Engineers relied heavily on the fact that the previous damage was so minor.

Officials have acknowledged that even if they knew the damage from the foam insulation had the potential for disaster, there was little they or the astronauts could do once the shuttle lifted off. The craft was not equipped with a robotic arm that could investigate or fix broken tiles, for example, and the astronauts could not reach the shuttle's underbelly to fix any damage manually, officials say.

At Barksdale Air Force Base, officials said honor guards have begun escorting in the astronauts' remains, discovered scattered in east Texas prairies and thickets.

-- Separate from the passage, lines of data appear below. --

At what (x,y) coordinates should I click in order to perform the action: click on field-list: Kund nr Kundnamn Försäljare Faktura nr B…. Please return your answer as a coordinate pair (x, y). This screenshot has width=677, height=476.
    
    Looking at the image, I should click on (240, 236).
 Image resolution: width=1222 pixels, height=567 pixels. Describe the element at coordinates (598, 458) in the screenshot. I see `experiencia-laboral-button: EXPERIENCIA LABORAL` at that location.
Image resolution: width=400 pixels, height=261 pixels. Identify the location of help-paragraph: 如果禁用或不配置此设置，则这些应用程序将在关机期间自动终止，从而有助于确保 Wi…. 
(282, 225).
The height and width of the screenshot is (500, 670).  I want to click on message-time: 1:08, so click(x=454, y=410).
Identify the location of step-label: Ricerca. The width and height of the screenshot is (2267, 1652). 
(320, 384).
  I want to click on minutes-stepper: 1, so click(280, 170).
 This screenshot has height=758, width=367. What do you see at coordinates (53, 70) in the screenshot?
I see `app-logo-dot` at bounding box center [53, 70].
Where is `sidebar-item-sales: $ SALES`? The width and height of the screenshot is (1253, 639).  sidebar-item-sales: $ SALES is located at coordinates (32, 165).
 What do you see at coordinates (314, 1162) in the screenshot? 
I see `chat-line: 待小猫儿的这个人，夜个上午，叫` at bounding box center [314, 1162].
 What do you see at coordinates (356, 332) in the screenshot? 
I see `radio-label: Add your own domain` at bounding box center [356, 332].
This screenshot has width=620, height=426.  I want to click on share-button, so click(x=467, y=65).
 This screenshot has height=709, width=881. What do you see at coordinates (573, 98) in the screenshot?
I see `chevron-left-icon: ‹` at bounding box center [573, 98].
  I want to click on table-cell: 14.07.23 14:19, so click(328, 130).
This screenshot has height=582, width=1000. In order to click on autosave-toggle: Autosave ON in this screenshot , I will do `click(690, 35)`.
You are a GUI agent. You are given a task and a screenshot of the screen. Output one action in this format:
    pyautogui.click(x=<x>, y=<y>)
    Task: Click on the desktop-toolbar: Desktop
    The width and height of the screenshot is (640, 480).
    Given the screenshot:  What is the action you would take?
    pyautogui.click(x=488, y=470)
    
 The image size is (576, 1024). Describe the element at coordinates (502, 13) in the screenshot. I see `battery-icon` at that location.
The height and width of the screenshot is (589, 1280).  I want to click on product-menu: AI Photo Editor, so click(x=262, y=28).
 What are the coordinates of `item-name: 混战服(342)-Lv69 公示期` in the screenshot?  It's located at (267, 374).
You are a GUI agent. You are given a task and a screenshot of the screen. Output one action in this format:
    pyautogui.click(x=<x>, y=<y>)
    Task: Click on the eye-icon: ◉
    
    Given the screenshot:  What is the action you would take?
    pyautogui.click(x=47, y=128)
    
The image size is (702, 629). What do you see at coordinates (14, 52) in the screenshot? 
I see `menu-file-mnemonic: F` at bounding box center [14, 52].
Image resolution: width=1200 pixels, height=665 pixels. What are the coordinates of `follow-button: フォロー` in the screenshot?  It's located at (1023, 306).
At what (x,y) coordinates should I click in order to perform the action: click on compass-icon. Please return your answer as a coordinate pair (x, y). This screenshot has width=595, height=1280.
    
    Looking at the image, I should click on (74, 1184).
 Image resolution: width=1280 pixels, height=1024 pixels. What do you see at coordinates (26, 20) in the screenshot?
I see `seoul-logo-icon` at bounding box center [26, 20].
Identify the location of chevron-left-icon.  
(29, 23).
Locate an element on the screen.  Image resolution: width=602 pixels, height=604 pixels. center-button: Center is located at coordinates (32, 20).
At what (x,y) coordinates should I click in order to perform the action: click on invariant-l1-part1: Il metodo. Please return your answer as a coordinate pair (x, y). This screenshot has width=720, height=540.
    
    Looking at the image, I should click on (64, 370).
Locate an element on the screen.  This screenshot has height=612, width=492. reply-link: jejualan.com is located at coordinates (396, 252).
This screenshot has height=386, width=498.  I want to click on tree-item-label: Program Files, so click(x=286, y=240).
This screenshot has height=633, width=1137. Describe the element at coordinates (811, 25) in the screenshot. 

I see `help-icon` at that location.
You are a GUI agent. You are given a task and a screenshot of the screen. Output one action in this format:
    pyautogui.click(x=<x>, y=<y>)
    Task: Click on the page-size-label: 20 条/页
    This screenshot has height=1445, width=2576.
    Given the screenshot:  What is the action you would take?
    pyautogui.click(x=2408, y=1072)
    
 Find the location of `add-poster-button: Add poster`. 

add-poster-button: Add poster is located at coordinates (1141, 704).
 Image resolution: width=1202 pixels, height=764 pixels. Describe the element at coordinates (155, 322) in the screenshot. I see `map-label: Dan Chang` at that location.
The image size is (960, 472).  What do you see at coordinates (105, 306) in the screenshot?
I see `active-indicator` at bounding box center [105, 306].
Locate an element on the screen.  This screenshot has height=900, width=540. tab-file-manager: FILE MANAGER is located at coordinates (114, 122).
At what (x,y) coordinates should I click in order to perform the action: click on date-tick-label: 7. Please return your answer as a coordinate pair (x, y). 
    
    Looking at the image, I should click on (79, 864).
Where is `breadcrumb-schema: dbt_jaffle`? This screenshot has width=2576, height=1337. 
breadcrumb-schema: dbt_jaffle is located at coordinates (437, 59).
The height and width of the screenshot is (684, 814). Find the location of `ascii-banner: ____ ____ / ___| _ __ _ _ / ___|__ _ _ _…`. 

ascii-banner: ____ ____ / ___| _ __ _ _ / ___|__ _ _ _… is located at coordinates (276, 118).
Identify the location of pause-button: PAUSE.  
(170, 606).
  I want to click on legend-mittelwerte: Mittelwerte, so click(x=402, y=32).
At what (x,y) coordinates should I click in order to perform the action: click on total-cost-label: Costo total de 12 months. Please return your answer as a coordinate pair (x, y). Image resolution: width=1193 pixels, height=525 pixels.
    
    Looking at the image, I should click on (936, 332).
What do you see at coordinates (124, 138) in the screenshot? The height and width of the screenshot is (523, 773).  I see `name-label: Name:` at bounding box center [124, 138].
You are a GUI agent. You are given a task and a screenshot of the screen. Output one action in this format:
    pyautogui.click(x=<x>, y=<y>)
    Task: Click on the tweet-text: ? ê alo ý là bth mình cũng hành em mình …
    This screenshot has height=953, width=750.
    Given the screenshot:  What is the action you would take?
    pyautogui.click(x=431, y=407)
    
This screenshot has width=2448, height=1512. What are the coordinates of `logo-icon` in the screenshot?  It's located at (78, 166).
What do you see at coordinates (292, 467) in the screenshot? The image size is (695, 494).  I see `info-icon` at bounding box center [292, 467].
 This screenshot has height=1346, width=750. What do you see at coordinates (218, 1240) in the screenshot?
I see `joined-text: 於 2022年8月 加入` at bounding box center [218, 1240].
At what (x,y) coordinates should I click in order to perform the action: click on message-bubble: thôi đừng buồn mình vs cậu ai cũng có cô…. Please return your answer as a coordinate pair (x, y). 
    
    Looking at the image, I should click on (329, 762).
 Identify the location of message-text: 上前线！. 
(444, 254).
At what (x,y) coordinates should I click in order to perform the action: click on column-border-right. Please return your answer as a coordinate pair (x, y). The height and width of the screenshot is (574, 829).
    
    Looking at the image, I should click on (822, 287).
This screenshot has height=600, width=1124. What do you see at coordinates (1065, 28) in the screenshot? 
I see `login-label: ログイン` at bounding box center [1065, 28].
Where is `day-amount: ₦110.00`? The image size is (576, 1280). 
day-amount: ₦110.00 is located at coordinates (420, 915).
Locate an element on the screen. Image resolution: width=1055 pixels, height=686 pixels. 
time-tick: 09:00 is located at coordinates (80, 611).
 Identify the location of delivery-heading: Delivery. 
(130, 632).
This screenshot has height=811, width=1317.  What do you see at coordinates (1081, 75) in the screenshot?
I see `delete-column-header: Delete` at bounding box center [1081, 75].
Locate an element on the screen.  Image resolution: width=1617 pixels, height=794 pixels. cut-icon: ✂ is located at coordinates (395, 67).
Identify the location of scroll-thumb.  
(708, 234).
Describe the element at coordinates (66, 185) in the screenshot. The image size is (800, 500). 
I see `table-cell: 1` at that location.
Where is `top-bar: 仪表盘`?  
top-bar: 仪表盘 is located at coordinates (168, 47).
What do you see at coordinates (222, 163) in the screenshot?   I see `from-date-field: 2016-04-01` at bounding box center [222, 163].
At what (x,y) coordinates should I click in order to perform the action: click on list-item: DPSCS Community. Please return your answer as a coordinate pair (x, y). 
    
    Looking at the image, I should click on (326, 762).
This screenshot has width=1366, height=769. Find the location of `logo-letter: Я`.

Underscoring the difficult task of identifying the bodies and the body parts, officials declined to drape the caskets with American flags in case they contained remains of Ilan Ramon, the Israeli astronaut on board Columbia when it tore apart Saturday morning.

The families of the seven dead astronauts, meanwhile, steeled themselves for a private memorial service scheduled for tomorrow afternoon at Johnson Space Center, the NASA complex on the southern tip of Houston where the Columbia crew trained for several years before their ill-fated mission. President Bush and first lady Laura Bush are expected to arrive in Houston tomorrow to take part in the ceremony.

Acknowledging calls to revamp NASA's mission, possibly by curbing the use of manned spacecraft, the families released a joint statement Monday calling instead for renewed vigor in the "bold exploration of space."

"Once the root cause of this tragedy is found and corrected, the legacy of Columbia must carry on — for the benefit of our children and yours," the families said.

Underscoring that sentiment, President Bush said in a speech at the National Institutes Health in Bethesda, Md., that "while we grieve the loss of these astronauts, the cause in which they died will continue.

"American's journey into space will go on," he said.

Congressional hearings on the Columbia disaster are expected to begin next week in the House and Senate, and will focus on "the immediate cause, and the remedies that can be made as soon as possible, so that the program can continue," said Sen. John McCain, R-Ariz.

By coincidence, federal officials released NASA's proposed budget for the next fiscal year yesterday, amid questions of whether budget restraints had any role in compromising safety. Under the proposal, NASA would receive $15.5 billion in 2004, a slight increase that includes nearly $4 billion for the space shuttle program.

Los Angeles Times contributed to this report.